» **Vorliegender Text**:
***
Von Jürgen Schmieder, Los Angeles

Es gibt einen Markt in den Vereinigten Staaten, der sich rasant entwickelt und der ausnahmsweise nichts mit Smartphones oder sozialen Netzwerken zu tun hat. Für dieses Geschäft gibt es zahlreiche kreative Namen: Cannabusiness, Dot Bong, Marihuana AG. Laut einer Studie des Marktforschungsinstituts ArcView werden durch legale Verkäufe der weichen Droge in diesem Jahr 1,43 Milliarden US-Dollar umgesetzt, im kommenden Jahr sollen es gar 2,34 Milliarden Dollar sein. Das liegt daran, dass Cannabis 2014 nicht nur wie bisher in 20 Bundesstaaten als Medizin, sondern in Colorado und Washington auch als Genussmittel verkauft werden wird.

In Kalifornien sprechen sie beim Thema Marihuana in Anlehnung an den Goldrausch Mitte des 19. Jahrhunderts von einem "Grünrausch" - nicht nur wegen der Farbe der Pflanzen, sondern auch wegen der Dollar, die sich damit verdienen lassen. Hier ist der Genuss von Marihuana als Medikament seit 17 Jahren erlaubt, der Bundesstaat nimmt dadurch etwa 100 Millionen Dollar jährlich an Steuern ein. Diese Zahl soll künftig deutlich steigen, bestenfalls auf bis zu 1,5 Milliarden Dollar. Es gibt zahlreiche Gruppen, die sich dafür einsetzen, Marihuana auch in Kalifornien als Genussmittel zu legalisieren.
***
(Daten zum Auffinden von Wörtern und Elementen)

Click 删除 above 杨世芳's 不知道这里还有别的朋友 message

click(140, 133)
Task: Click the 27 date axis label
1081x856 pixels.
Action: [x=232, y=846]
***
» **Ziel der Übung**: Schreiben Sie aus dem Text über den Cannabis-Markt den Abschnitt wortgetreu ab, der mit „Von Jürgen Schmieder, Los“ beginnt und bis einschließlich „Genussmittel verkauft werden wird.“ weitergeht. Die Auflistung wird hier nicht gebraucht.

» **Die Lösung**:
Von Jürgen Schmieder, Los Angeles

Es gibt einen Markt in den Vereinigten Staaten, der sich rasant entwickelt und der ausnahmsweise nichts mit Smartphones oder sozialen Netzwerken zu tun hat. Für dieses Geschäft gibt es zahlreiche kreative Namen: Cannabusiness, Dot Bong, Marihuana AG. Laut einer Studie des Marktforschungsinstituts ArcView werden durch legale Verkäufe der weichen Droge in diesem Jahr 1,43 Milliarden US-Dollar umgesetzt, im kommenden Jahr sollen es gar 2,34 Milliarden Dollar sein. Das liegt daran, dass Cannabis 2014 nicht nur wie bisher in 20 Bundesstaaten als Medizin, sondern in Colorado und Washington auch als Genussmittel verkauft werden wird.